▶ **CONSIGNE A**
Convertissez en tableau Markdown les lignes de l'extrait de données, depuis la première jusqu'à celle qui contient "[x=55, y=68]", incluses, sans les lignes vides. Intitulez les colonnes « N° » pour le numéro de rang et « Ligne » pour le contenu.

▶ **TEXTE FOURNI**
******************************

Gâtine, XIXe siècle – Auguste Niveault, un siècle de Petite Eglise (1)

Dans les archives familiales trouvées au début des années quatre-vingt dans la maison de mon grand-père, Denis, je découvre le livret de mariage civil de Auguste  Niveault ou Niveau ou encore Nivault, avec Marcelline Dutin, le 7 juillet 1896. Un autre livret de mariage, religieux celui-là, délivré le même jour, de la même année, mentionne leurs prénoms pour l’église, Augustin et Marie. Une mention intrigante est inscrite sur la première page, celle de leur filiation. Auguste est le fils de Louis Nivault, dissident, et de Rose Rimbault, catholique. C’est mon premier contact concret familial avec la Petite Église, alors que la légende disait que nous en avions été.

******************************

▶ **CONSIGNE B**
Répondez aux questions suivantes d'après le texte sur la Petite Église.
(i) À quelle date Auguste Niveault a-t-il épousé Marcelline Dutin ?
(ii) Quels prénoms le livret de mariage religieux donne-t-il aux époux pour l'église ?
(iii) Quelle mention accompagne le nom de Rose Rimbault, la mère d'Auguste ?

******************************

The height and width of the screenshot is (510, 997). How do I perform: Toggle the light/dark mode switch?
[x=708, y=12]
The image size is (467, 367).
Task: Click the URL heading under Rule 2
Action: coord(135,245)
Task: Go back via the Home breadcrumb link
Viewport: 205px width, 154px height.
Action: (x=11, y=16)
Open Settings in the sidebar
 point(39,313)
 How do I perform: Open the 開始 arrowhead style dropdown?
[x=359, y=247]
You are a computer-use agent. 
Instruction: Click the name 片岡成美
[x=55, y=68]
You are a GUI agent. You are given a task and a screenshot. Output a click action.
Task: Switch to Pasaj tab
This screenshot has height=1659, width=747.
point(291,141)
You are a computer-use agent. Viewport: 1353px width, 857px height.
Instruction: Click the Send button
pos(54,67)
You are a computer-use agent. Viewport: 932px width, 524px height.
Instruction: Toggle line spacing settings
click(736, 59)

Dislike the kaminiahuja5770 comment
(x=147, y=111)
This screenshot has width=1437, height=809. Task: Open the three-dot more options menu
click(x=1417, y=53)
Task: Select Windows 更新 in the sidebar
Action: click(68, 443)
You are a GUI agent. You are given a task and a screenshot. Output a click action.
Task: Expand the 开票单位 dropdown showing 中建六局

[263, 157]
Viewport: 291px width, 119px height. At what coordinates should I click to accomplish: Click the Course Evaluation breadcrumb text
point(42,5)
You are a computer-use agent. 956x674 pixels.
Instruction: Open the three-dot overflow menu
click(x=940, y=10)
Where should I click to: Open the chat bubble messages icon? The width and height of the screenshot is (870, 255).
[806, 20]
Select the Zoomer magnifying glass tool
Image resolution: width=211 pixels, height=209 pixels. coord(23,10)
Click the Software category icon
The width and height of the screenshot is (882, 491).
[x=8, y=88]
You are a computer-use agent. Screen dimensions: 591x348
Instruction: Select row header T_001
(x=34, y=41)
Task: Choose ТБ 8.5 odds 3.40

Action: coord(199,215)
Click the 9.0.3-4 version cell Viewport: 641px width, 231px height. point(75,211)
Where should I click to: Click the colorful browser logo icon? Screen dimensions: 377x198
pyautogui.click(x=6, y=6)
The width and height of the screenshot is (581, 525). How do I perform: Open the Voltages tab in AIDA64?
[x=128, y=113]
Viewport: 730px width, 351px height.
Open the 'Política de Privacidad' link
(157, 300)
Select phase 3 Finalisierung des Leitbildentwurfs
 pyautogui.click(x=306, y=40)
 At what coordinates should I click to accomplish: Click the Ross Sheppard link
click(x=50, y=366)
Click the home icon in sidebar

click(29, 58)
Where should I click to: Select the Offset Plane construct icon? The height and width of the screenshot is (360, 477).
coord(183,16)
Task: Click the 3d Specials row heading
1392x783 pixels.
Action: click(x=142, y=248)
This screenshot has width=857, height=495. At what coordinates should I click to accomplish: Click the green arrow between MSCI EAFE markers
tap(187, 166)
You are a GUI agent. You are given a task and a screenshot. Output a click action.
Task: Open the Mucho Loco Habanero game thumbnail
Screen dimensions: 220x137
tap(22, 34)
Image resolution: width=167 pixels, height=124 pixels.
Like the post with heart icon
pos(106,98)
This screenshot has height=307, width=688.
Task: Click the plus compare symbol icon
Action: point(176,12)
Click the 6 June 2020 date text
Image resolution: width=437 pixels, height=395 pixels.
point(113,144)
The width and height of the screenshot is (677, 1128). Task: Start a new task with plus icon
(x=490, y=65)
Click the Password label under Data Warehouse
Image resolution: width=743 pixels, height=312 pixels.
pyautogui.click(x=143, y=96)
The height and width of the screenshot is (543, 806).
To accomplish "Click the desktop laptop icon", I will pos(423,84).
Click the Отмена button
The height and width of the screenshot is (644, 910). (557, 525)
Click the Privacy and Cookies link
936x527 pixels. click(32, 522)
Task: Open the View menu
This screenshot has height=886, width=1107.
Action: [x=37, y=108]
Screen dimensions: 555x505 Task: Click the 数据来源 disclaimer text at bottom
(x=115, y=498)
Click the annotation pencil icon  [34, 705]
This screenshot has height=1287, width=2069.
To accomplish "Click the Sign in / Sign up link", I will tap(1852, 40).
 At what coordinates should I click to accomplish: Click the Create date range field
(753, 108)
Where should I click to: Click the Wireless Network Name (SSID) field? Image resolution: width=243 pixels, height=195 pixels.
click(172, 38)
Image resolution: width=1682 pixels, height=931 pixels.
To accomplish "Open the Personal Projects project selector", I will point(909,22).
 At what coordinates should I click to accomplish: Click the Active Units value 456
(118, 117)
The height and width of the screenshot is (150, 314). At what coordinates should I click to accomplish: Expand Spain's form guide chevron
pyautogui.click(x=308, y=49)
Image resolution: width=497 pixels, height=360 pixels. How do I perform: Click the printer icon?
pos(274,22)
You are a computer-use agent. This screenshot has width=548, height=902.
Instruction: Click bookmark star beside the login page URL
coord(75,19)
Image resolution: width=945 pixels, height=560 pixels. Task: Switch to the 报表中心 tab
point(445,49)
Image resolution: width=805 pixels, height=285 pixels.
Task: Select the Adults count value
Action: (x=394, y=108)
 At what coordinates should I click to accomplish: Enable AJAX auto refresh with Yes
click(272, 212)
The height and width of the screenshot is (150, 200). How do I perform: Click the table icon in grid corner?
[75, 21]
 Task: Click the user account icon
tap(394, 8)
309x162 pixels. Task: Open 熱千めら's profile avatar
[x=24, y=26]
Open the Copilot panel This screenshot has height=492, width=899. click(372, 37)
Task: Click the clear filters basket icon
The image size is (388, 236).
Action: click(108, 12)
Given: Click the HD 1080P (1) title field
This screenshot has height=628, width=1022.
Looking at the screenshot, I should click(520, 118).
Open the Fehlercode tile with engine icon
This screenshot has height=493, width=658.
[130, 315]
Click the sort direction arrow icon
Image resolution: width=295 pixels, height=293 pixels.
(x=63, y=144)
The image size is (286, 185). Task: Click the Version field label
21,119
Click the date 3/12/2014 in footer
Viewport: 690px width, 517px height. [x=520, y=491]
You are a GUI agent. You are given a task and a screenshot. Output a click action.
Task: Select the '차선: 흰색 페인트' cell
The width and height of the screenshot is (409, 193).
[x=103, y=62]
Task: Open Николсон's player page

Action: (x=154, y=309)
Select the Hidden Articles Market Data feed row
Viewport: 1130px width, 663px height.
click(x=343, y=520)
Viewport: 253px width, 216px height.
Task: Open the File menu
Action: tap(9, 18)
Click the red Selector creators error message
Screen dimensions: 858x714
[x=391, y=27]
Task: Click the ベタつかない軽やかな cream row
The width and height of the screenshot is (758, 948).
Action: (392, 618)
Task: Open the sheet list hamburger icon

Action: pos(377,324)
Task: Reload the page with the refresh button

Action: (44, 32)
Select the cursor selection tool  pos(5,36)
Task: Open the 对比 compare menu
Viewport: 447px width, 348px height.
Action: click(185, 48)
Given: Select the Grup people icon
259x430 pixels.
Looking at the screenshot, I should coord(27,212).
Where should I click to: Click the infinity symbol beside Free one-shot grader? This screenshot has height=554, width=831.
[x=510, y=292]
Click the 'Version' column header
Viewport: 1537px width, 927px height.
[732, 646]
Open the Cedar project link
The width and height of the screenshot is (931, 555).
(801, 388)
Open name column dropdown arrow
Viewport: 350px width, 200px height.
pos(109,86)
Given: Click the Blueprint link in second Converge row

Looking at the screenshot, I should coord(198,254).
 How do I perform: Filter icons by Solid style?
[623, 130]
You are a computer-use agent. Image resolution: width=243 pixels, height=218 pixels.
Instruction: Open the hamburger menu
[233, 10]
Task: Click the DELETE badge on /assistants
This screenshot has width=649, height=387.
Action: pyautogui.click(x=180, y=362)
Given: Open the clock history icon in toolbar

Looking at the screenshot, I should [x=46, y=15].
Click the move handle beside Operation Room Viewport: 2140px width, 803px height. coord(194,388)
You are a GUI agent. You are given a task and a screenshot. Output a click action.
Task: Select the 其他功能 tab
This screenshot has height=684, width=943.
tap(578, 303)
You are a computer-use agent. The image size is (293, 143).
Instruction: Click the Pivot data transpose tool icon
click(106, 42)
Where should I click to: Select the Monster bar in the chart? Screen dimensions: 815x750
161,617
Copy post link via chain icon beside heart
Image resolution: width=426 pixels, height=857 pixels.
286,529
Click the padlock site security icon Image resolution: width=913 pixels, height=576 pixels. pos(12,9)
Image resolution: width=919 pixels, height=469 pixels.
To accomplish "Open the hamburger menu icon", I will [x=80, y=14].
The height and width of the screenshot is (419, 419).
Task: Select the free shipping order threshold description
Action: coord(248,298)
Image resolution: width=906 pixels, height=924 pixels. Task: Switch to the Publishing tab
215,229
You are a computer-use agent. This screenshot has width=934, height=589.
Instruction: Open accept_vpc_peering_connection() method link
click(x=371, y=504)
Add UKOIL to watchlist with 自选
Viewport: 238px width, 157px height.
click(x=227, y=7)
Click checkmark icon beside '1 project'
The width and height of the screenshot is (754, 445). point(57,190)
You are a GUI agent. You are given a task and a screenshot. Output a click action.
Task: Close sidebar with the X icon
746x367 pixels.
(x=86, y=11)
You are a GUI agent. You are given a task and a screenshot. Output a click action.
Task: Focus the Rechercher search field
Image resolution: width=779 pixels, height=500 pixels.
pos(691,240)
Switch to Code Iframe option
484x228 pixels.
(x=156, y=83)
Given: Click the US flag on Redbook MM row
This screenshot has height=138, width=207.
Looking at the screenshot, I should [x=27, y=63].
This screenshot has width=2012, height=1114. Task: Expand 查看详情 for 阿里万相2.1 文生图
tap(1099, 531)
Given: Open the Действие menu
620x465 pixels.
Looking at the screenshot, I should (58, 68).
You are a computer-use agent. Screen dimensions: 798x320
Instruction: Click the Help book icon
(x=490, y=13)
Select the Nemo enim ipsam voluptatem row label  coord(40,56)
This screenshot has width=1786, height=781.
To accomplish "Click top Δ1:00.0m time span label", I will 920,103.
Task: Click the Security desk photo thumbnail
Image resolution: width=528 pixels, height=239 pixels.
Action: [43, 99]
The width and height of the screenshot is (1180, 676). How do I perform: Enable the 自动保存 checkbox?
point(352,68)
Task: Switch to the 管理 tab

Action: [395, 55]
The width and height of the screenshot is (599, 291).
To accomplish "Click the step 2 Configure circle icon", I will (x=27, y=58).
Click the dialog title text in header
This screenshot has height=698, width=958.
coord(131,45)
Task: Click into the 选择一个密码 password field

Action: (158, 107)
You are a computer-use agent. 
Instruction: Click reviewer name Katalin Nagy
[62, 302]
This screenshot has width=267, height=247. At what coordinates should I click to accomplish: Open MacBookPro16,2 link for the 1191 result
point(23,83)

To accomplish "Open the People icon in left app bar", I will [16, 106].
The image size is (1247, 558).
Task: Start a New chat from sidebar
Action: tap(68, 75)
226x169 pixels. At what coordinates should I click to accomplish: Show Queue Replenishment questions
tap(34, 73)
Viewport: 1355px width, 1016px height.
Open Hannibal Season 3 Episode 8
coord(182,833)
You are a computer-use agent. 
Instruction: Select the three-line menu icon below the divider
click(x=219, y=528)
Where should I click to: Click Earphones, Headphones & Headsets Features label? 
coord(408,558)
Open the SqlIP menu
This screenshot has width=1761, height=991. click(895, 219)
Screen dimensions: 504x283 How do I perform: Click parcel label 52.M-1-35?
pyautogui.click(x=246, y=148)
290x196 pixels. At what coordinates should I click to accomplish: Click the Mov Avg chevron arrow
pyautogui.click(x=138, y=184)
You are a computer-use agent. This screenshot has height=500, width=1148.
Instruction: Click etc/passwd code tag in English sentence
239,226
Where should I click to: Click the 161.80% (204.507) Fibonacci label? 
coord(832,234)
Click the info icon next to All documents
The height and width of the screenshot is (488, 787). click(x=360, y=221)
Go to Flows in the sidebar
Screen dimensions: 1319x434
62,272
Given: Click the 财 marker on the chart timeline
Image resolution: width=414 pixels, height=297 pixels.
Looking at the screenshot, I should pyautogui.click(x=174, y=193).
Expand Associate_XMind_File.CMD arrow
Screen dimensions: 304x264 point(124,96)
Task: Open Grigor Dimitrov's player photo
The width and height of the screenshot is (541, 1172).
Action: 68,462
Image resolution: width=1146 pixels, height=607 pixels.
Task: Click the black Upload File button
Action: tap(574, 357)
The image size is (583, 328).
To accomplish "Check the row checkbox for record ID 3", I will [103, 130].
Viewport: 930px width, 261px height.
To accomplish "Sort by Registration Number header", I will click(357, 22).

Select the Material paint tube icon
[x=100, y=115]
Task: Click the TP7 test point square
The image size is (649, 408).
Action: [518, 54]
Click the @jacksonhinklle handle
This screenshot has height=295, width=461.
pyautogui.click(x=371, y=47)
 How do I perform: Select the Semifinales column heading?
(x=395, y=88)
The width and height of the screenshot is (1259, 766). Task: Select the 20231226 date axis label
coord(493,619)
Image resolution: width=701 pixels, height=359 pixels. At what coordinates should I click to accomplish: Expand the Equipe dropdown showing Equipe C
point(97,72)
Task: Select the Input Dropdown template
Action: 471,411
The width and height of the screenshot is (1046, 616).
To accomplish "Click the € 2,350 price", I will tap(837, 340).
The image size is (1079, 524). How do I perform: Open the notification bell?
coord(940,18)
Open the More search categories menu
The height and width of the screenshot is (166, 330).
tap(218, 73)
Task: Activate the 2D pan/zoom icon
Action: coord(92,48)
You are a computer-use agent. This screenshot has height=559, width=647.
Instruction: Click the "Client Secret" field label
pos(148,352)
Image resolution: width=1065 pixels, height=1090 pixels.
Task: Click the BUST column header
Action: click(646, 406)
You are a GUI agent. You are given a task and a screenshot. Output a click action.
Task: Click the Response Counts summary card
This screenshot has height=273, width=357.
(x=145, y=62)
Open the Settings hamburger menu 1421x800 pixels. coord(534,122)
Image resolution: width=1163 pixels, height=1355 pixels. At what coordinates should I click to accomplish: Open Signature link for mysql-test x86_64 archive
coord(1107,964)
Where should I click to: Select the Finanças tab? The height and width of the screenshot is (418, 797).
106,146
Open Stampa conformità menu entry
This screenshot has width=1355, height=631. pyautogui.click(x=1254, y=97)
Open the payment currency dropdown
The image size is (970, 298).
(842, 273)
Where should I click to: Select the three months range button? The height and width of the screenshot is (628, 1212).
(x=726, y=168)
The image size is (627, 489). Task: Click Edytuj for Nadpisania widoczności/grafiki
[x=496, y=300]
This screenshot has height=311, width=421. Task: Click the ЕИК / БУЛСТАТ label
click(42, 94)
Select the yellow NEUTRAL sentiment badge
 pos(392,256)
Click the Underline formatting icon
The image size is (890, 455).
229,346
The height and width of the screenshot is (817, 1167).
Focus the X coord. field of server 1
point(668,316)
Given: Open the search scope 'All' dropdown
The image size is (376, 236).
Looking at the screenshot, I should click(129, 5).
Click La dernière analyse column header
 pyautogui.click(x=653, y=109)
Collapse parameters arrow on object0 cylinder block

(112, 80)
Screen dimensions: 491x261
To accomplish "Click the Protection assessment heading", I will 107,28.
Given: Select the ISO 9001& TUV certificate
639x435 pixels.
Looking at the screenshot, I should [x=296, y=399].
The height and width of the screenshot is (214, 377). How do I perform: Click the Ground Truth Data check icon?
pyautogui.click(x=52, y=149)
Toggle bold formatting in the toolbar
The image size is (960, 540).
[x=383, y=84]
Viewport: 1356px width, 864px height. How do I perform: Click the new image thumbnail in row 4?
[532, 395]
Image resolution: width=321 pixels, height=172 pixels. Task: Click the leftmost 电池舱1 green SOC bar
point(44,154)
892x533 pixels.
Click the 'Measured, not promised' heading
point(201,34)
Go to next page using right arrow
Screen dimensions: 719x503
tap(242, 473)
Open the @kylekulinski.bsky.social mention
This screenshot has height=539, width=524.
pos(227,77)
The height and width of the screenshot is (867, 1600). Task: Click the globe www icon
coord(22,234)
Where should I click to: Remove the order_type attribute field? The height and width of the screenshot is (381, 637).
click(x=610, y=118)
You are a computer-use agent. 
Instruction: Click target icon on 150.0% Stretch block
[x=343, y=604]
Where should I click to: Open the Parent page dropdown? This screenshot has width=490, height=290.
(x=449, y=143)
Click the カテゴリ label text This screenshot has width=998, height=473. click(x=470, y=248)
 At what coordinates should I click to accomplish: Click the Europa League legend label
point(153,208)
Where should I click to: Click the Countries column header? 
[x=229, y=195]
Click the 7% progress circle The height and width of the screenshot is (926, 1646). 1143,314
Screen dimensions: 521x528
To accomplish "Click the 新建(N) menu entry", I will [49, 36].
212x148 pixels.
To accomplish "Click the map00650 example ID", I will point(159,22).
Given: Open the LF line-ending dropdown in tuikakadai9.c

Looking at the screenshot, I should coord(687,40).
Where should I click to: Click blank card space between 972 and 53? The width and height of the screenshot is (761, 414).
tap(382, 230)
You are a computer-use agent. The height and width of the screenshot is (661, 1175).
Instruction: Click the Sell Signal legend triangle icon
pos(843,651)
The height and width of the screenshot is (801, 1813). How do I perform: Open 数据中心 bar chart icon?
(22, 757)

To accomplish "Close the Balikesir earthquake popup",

******************************

▶ **CORRIGÉ A**
| N° | Ligne |
|---|---|
| 1 | The height and width of the screenshot is (510, 997). How do I perform: Toggle the light/dark mode switch? |
| 2 | [x=708, y=12] |
| 3 | The image size is (467, 367). |
| 4 | Task: Click the URL heading under Rule 2 |
| 5 | Action: coord(135,245) |
| 6 | Task: Go back via the Home breadcrumb link |
| 7 | Viewport: 205px width, 154px height. |
| 8 | Action: (x=11, y=16) |
| 9 | Open Settings in the sidebar |
| 10 |  point(39,313) |
| 11 |  How do I perform: Open the 開始 arrowhead style dropdown? |
| 12 | [x=359, y=247] |
| 13 | You are a computer-use agent.  |
| 14 | Instruction: Click the name 片岡成美 |
| 15 | [x=55, y=68] |

▶ **CORRIGÉ B**
(i) Le 7 juillet 1896.
(ii) Augustin et Marie.
(iii) Catholique.